The artist, who also took over the _New Yorker’s_ social media last year for a week, kicked off her residency with an image of _Badge of Honor,_ an installation by Pepón Osorio that presents a teen boy’s bedroom complete with ephemera like a Lebron James poster and shiny gold trophies. It’s a piece from the larger _Home—So Different, So Appealing,’_ LACMA’s decade-spanning exhibit of Latin American artists that explore the concept of home with all of its socioeconomic and political implications. Rosales' caption about her feelings toward the piece are compelling, but the selection could also be considered boring—a LACMA artist-in-residence posting pictures of a LACMA exhibit might easily come off as contrived PR.

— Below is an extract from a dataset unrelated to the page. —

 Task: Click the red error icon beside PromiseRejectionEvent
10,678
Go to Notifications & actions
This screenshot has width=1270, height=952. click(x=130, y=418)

But Rosales’ next post totally changes the dialogue: an image of her friend in her pink-walled and carpeted bedroom in 1998/99, surrounded by party flyers and mall glamour shots and a Taz the Tasmanian Devil toy. It’s the kind of totally special, totally genuine and intimate little piece of teen life that Rosales has such an eye for and a fascinating complement to the Osorio installation.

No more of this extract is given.